2016 casualties by outcome

780 killed; 1,163 injured (2015: 644 killed; 943 injured)

2016 casualties by device type

137 antipersonnel mine; 46 antivehicle mine; 1,180 improvised mine; 580 ERW


The Monitor recorded 1,943 new casualties due to mines, including improvised mines (victim-activated improvised explosive devices, IEDs), and ERW in Afghanistan for 2016.

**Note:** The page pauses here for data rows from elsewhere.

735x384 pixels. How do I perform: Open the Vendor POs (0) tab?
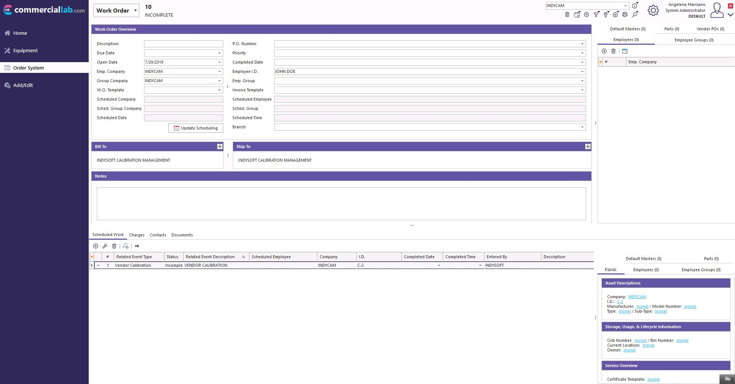click(x=710, y=29)
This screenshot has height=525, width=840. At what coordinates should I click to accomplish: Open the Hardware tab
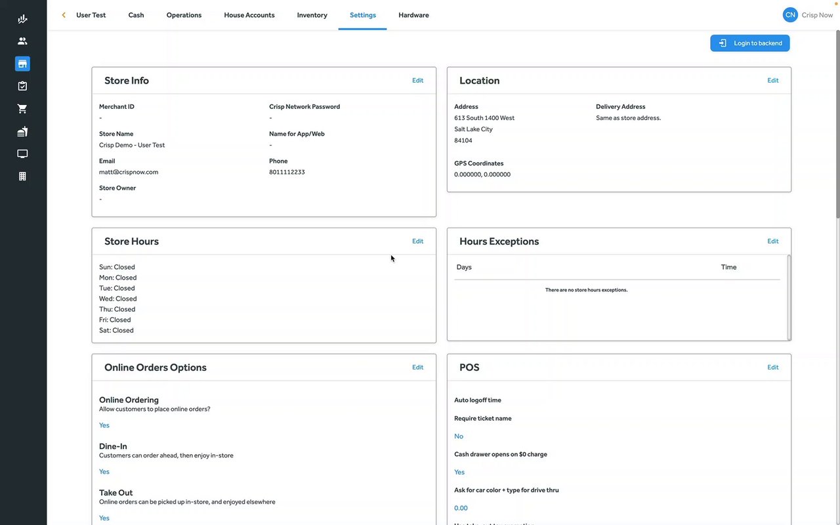coord(413,15)
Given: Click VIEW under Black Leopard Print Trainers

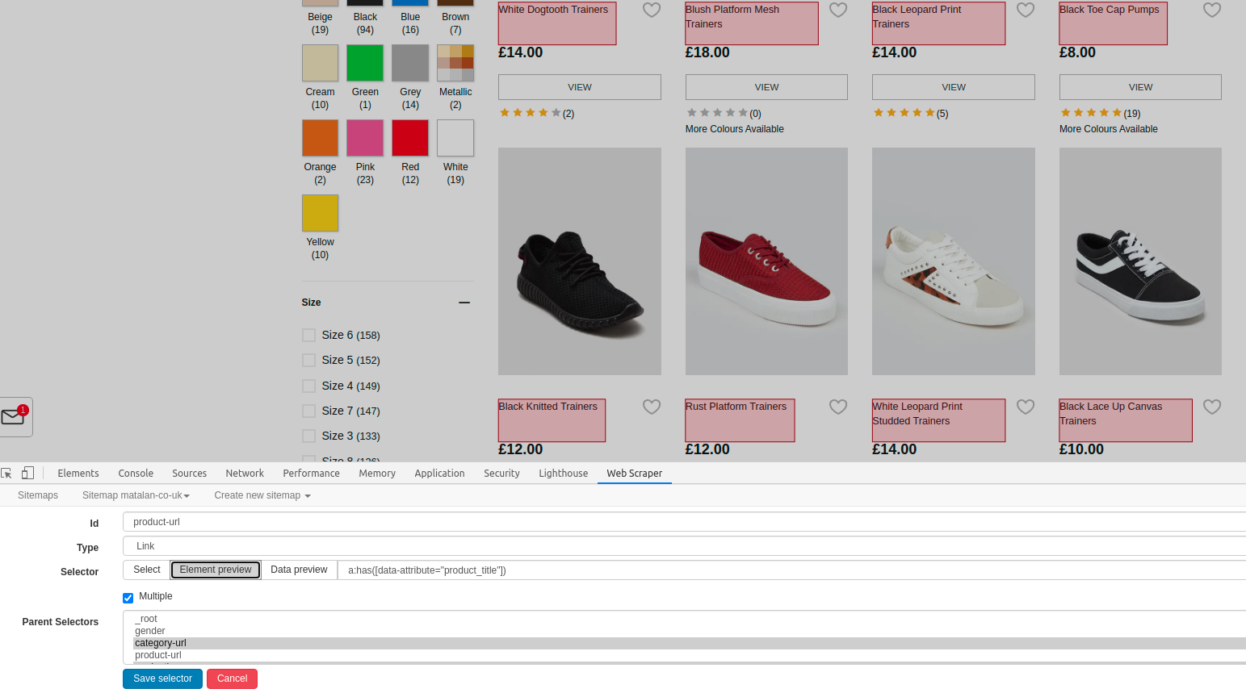Looking at the screenshot, I should 953,86.
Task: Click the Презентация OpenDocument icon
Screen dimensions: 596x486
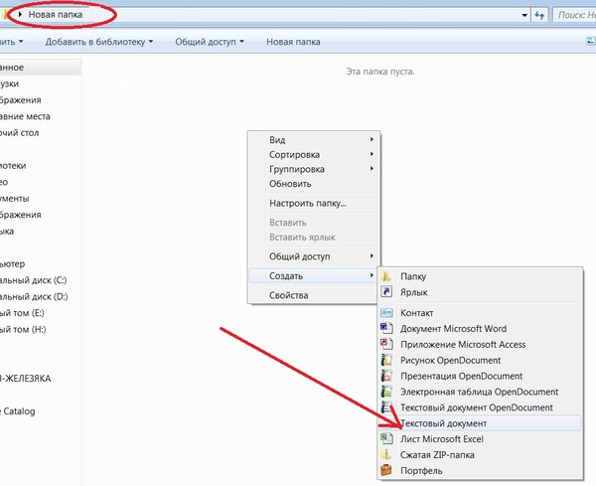Action: [x=387, y=377]
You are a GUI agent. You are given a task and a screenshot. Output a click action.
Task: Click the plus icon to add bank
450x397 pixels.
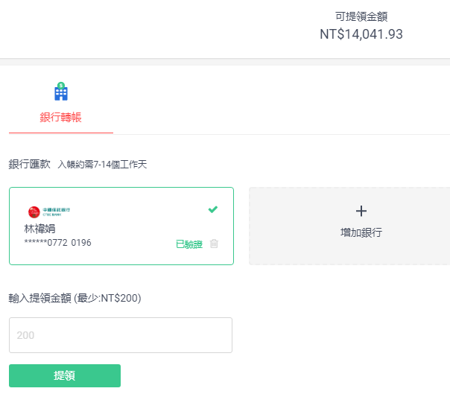(x=361, y=211)
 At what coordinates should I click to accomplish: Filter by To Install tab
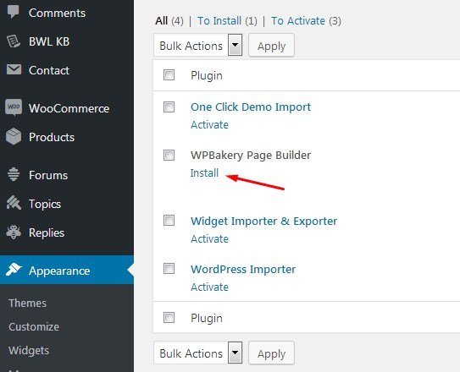coord(219,21)
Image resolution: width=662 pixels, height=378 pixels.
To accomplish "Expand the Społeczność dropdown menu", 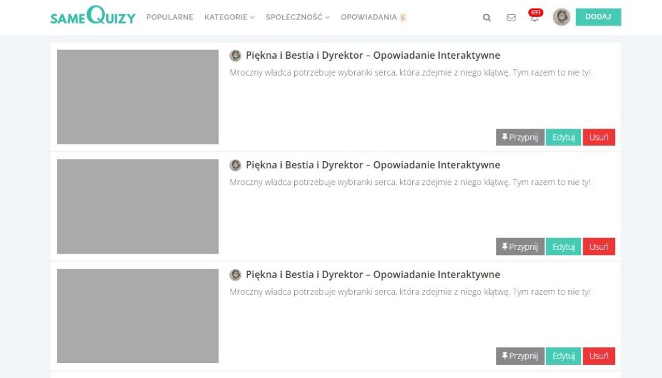I will [297, 17].
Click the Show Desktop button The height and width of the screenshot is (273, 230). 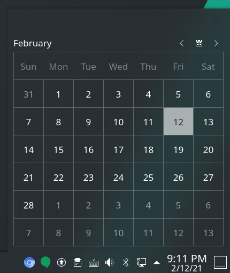pyautogui.click(x=220, y=262)
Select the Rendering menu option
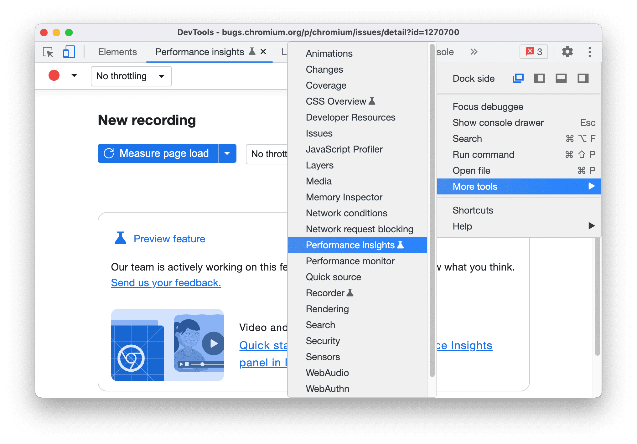637x444 pixels. click(327, 309)
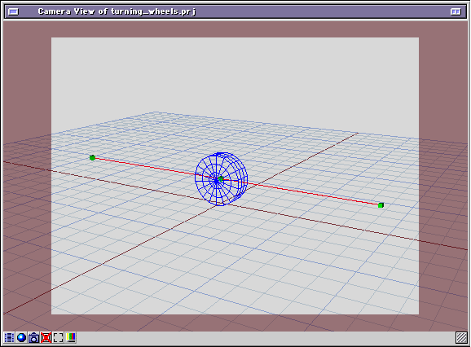Click the zoom box in title bar
The width and height of the screenshot is (471, 347).
[456, 11]
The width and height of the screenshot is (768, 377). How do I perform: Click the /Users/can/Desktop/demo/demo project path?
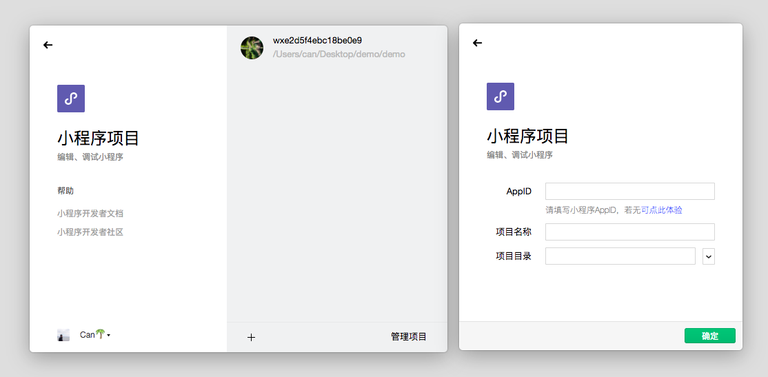click(x=338, y=54)
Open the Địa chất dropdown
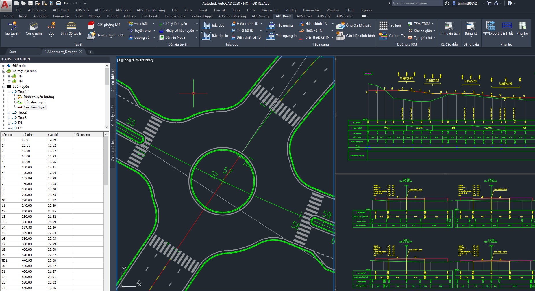This screenshot has width=535, height=291. pos(153,24)
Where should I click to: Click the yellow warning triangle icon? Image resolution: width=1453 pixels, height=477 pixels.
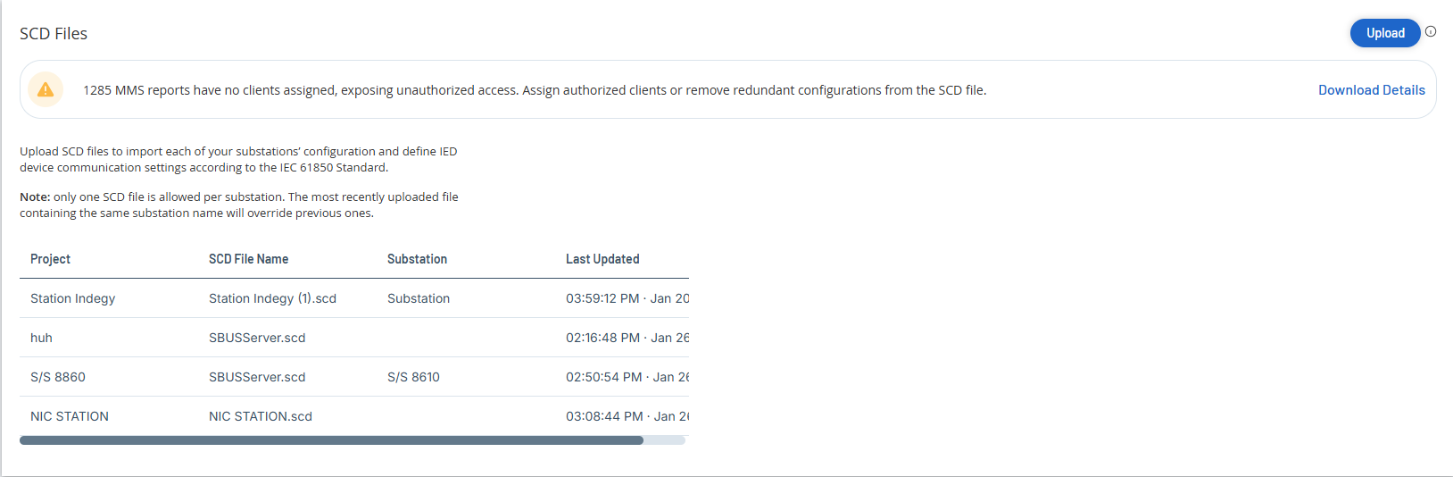[46, 89]
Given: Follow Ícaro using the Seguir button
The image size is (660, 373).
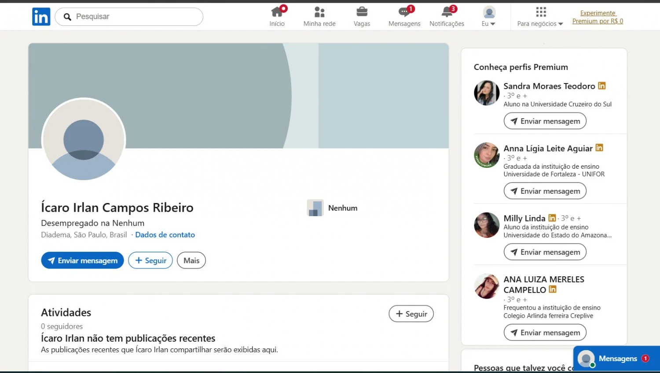Looking at the screenshot, I should click(150, 261).
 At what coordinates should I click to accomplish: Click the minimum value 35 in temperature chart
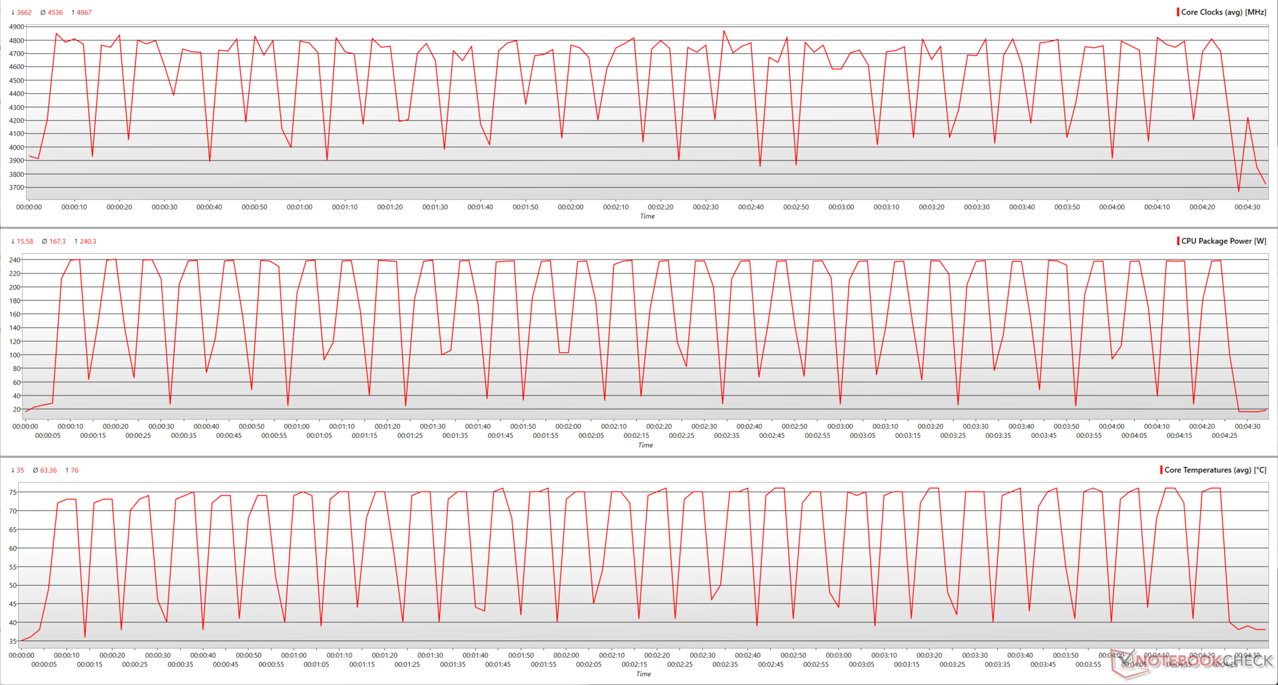[x=20, y=471]
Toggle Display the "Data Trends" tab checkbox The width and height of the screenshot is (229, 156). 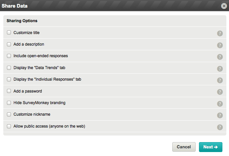tap(9, 68)
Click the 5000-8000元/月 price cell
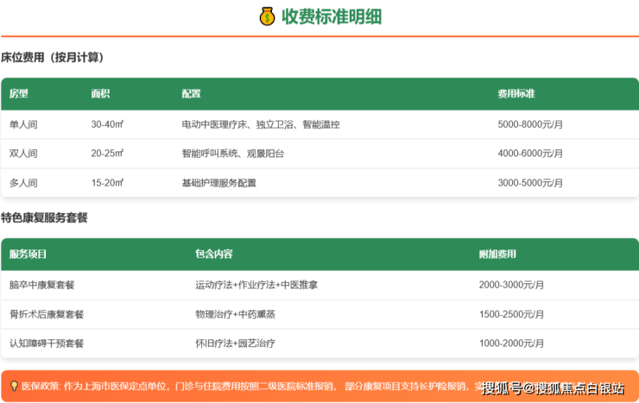 click(530, 124)
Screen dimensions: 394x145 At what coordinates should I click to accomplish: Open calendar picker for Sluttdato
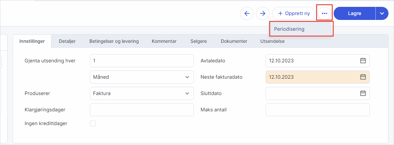[x=363, y=93]
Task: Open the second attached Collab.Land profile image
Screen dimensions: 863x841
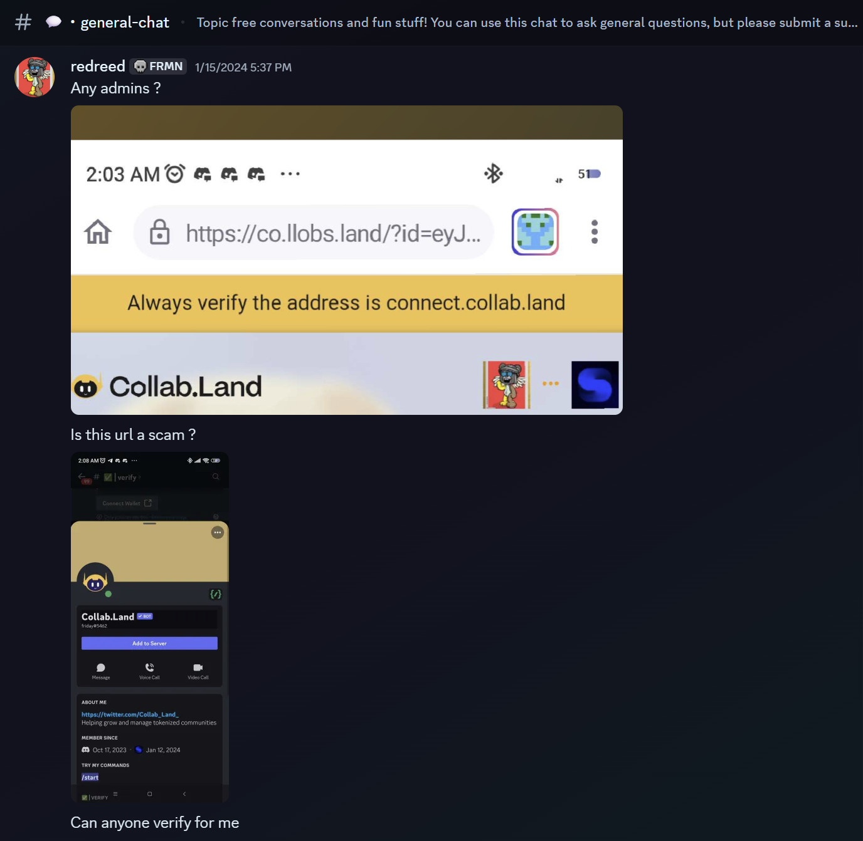Action: pyautogui.click(x=150, y=627)
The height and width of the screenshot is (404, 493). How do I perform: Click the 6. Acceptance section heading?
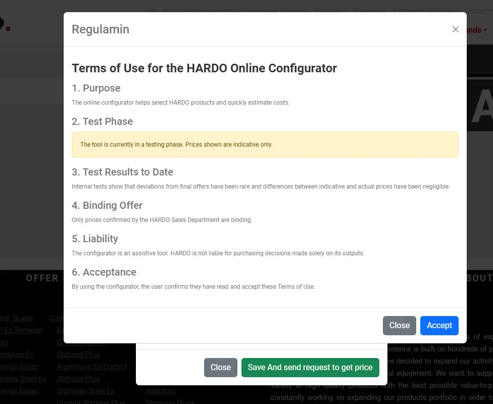[x=104, y=272]
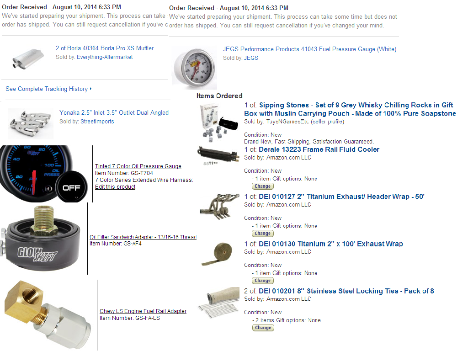Click the tinted oil pressure gauge picture

click(x=44, y=174)
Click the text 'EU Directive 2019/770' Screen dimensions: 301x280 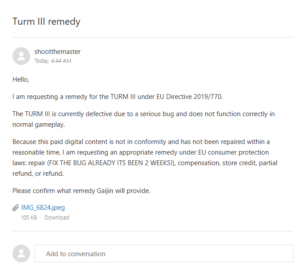click(x=189, y=97)
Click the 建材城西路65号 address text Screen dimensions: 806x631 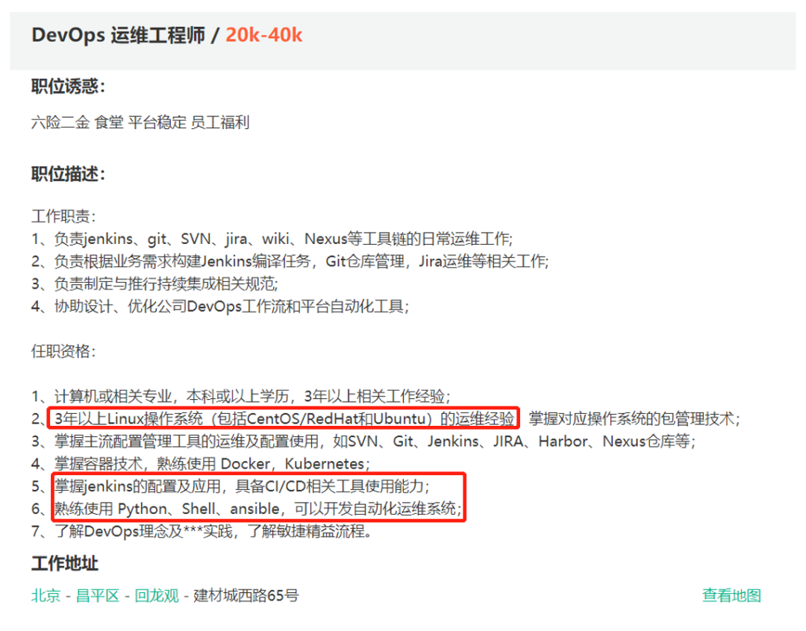click(246, 595)
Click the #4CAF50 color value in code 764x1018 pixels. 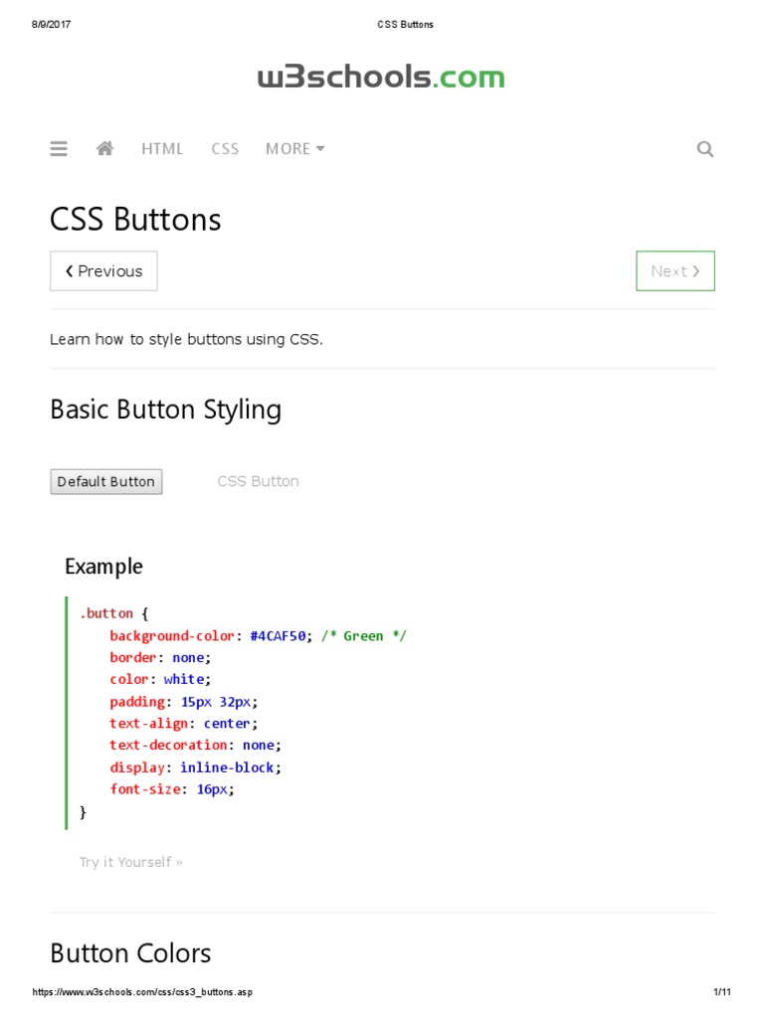point(279,636)
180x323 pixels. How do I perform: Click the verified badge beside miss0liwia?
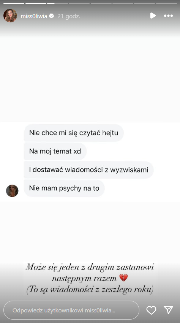[52, 16]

Data was provided by the UN Mine Action Service (UNMAS) in support of the Directorate of Mine Action Coordination (DMAC); until 2016 the responsible agency was the Mine Action Coordination Centre of Afghanistan (MACCA). According to Monitor analysis of the available data for the 2016 total, 1,180 casualties resulted from improvised mines (victim-activated IEDs, specifically pressure-plate IEDs, PP-IEDs).[2] The UN Assistance Mission in Afghanistan (UNAMA) reported that improvised mines constructed as PP-IEDs “function as victim-activated devices, triggered by any person stepping on them—including children—or any vehicle driving over them.” These improvised mines therefore likely fit the Mine Ban Treaty definition of antipersonnel mines.[3]

There has been a trend of increasing mine/ERW casualties in Afghanistan since 2013. While improvised mines continued to cause the greatest number of casualties, casualties increased annually between 2013 and 2016 for several types of explosive devices: antipersonnel mines,[4] antivehicle mines,[5] improvised mines,[6] and ERW.[7]

The number of PP-IED casualties recorded in 2016 by UNAMA as of 17 March 2017, was 1,100. Mine/ERW and IED casualties data in Afghanistan is updated regularly and therefore discrepancies often occur in total numbers of recorded casualties between update periods. UNAMA also uses a strict and exacting methodology for verification of civilian casualties, and acknowledges that this, together with limitations in the operating environment, creates the possibility of under-reporting. UNAMA describes its methodology and limitations on its data as follows: “For verification of each incident involving a civilian casualty, UNAMA requires at least three different and independent types of sources, i.e. victim, witness, medical practitioner, local authorities, confirmation by party to the conflict, community leader or other sources…Where UNAMA is not satisfied with information concerning an incident, it will not consider it as verified. Unverified incidents are not included in this report…UNAMA does not claim that the statistics presented in this report are complete and acknowledges possible under-reporting of civilian casualties given limitations inherent in the operating environment.” [8]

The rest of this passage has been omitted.